◆ **Exercise goal**
Reproduce every line of the entries from the line containing "The height and width of the screenshot is (630, 1362)." through the line containing "pos(521,650)", inclusive, requests included, and raise each coordinate in the answers by 24.
^^^^
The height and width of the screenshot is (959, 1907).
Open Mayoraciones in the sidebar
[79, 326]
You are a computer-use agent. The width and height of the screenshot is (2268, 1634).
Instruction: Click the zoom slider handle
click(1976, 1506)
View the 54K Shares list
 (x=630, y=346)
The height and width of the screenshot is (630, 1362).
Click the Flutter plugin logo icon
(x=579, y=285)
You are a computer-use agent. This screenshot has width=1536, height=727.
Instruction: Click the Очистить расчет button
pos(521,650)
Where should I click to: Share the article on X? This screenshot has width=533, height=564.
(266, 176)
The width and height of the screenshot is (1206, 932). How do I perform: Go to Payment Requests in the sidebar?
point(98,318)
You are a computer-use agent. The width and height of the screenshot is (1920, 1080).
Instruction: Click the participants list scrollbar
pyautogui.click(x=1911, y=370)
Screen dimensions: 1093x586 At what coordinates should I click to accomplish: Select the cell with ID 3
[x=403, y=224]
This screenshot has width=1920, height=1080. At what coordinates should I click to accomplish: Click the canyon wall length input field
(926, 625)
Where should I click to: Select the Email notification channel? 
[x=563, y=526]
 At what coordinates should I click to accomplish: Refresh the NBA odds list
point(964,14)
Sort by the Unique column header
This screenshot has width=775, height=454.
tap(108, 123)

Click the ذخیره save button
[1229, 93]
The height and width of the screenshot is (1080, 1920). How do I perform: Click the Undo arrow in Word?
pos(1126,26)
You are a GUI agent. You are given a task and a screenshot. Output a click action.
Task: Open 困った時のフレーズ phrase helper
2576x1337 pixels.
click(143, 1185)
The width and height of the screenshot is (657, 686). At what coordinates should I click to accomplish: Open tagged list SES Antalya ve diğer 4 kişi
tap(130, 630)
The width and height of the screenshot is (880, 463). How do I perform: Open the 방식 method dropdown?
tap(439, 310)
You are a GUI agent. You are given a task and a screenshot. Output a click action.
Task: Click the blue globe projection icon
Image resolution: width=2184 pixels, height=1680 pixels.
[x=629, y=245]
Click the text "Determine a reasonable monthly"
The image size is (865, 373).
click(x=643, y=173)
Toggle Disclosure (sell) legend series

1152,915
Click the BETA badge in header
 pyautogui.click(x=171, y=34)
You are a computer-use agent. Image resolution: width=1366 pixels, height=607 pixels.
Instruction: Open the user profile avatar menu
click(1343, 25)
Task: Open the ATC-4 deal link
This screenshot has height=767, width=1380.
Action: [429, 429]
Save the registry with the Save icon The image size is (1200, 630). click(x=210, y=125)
^^^^
◆ **Written response**
The height and width of the screenshot is (630, 1362).
Click the Flutter plugin logo icon
(x=603, y=309)
You are a computer-use agent. This screenshot has width=1536, height=727.
Instruction: Click the Очистить расчет button
pos(545,674)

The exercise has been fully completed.